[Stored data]
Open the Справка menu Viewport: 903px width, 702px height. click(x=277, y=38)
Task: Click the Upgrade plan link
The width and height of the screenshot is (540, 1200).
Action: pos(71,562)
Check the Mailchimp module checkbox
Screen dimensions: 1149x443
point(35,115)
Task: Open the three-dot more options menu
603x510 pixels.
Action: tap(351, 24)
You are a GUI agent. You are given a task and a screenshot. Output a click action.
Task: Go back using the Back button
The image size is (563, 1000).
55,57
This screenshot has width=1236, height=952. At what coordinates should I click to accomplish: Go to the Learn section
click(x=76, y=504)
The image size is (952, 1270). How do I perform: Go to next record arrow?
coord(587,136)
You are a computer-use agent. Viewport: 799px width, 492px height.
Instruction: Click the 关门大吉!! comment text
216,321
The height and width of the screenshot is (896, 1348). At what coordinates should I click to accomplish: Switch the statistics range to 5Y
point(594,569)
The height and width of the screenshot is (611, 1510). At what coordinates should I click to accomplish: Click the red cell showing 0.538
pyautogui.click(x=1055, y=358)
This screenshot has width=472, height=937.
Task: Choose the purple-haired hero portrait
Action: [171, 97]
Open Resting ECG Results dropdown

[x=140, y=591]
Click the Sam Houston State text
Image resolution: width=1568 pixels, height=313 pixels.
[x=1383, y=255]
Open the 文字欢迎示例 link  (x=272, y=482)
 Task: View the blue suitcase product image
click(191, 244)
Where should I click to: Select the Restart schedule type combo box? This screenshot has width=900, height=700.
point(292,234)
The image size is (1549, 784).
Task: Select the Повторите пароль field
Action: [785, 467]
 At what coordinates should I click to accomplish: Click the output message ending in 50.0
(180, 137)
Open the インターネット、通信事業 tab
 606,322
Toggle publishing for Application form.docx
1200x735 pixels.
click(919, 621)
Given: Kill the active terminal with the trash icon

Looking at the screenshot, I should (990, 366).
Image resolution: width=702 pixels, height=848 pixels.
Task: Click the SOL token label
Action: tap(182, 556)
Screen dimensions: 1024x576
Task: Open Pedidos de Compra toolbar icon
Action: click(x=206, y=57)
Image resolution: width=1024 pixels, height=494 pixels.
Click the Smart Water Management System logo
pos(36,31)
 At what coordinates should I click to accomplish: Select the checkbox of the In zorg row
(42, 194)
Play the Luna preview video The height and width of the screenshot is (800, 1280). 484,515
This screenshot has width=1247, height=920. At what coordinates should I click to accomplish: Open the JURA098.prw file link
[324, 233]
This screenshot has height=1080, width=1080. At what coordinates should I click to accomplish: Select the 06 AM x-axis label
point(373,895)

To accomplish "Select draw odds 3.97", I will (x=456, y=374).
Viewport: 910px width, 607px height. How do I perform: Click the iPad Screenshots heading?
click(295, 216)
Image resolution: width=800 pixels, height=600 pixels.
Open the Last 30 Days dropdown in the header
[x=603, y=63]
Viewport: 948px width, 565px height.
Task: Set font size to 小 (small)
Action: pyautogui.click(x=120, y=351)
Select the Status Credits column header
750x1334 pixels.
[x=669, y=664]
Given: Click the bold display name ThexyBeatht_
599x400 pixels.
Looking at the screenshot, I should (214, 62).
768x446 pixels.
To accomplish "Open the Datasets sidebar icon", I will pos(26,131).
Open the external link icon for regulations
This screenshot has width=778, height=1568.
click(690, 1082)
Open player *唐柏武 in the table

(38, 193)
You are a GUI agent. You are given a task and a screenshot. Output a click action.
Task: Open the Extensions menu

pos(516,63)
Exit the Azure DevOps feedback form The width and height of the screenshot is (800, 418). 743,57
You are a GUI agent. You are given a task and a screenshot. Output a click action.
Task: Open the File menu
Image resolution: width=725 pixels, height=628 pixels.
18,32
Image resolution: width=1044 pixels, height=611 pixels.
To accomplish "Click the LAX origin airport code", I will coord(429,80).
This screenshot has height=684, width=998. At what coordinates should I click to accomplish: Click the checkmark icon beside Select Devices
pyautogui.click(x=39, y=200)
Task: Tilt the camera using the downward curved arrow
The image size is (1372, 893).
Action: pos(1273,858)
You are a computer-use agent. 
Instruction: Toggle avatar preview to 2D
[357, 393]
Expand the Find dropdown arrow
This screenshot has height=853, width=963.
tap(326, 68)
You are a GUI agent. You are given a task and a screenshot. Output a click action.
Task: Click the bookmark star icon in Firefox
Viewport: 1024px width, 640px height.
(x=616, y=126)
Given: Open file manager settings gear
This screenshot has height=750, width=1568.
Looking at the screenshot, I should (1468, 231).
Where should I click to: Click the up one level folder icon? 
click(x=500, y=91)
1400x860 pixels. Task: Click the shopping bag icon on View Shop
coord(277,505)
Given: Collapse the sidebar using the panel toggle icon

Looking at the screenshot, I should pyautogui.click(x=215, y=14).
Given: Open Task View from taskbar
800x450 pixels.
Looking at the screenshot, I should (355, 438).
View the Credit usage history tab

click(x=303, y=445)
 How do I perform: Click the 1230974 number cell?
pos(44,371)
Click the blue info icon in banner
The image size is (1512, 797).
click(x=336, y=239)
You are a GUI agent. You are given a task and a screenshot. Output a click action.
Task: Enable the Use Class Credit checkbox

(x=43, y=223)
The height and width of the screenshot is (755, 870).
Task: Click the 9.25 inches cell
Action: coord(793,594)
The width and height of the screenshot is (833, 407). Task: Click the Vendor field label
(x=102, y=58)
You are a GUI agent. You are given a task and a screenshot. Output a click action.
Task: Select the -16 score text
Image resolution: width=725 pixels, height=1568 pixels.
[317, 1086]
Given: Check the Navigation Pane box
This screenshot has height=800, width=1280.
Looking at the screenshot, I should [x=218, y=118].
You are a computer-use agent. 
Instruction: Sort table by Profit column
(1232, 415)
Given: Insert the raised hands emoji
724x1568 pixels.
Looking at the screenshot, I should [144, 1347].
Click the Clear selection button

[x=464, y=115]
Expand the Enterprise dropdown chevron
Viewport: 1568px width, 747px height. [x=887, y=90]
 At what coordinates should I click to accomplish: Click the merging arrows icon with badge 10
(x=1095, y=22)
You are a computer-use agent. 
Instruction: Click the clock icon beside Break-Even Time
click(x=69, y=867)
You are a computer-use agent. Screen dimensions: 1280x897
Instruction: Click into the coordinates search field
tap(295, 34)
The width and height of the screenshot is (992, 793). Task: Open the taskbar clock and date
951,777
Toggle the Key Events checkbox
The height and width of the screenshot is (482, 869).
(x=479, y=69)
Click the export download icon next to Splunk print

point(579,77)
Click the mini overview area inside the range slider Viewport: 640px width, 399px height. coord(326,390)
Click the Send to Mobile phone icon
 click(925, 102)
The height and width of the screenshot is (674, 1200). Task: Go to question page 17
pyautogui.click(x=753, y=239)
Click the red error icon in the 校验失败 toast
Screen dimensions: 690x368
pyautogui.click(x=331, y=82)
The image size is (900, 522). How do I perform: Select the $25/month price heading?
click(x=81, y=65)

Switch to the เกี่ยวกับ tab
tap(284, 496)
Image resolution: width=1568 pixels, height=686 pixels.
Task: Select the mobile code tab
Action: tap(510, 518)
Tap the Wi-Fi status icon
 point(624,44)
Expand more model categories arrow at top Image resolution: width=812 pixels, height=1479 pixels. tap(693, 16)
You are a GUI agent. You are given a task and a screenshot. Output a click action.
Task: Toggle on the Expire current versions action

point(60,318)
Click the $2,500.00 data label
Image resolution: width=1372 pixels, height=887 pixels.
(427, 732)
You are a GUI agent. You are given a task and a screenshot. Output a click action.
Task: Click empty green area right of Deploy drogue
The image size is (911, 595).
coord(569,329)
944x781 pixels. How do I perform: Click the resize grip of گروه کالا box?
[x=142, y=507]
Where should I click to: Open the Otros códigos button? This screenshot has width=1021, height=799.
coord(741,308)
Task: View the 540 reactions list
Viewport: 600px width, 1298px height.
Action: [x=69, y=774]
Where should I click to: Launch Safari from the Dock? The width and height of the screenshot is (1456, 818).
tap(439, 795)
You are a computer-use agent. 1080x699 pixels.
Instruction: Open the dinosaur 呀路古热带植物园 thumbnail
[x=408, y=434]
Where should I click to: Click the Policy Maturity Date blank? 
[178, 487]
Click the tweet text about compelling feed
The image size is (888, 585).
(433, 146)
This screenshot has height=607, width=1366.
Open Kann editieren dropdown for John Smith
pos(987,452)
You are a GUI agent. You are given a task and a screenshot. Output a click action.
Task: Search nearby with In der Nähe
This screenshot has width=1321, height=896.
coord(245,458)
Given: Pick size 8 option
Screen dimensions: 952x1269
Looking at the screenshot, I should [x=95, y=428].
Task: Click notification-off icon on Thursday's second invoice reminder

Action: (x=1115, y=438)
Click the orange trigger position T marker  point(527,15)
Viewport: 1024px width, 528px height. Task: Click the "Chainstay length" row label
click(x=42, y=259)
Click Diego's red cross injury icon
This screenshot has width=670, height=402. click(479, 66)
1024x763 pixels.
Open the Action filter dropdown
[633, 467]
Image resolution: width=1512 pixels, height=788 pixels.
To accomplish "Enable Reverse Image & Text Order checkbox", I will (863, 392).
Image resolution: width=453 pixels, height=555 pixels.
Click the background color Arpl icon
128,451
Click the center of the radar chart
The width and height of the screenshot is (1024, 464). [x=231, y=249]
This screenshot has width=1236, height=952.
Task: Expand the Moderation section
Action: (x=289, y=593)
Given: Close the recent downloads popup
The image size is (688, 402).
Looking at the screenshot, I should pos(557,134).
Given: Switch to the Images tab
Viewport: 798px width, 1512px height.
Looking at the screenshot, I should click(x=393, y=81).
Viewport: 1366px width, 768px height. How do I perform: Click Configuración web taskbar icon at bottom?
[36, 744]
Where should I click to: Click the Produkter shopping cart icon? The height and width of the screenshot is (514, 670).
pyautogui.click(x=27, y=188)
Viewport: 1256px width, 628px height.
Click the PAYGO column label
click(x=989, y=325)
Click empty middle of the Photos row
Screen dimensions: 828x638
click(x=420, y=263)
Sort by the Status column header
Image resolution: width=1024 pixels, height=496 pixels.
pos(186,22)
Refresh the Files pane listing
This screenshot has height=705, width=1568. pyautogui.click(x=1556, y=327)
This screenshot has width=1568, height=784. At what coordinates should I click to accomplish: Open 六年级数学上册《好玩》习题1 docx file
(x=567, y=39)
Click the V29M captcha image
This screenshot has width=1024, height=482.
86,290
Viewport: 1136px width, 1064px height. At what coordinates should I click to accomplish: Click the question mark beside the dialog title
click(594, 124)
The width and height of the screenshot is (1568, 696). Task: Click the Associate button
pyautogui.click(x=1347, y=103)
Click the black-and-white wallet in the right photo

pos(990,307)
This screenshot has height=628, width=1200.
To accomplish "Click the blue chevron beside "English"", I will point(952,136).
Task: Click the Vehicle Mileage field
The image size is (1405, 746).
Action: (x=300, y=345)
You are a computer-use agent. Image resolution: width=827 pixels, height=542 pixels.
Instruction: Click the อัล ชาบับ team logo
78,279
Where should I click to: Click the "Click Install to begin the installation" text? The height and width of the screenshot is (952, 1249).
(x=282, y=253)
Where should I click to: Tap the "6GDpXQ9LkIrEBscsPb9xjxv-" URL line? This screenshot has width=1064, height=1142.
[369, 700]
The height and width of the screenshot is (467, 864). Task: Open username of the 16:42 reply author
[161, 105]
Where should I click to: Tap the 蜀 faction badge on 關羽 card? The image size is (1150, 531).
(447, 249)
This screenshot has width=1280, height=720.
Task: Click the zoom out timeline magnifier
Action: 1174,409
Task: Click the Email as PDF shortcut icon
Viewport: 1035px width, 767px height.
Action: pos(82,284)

Aim of the task:
Scan the lines above for the word "empty" and copy every one where it occurs.

Output:
Task: Click empty green area right of Deploy drogue
Click empty middle of the Photos row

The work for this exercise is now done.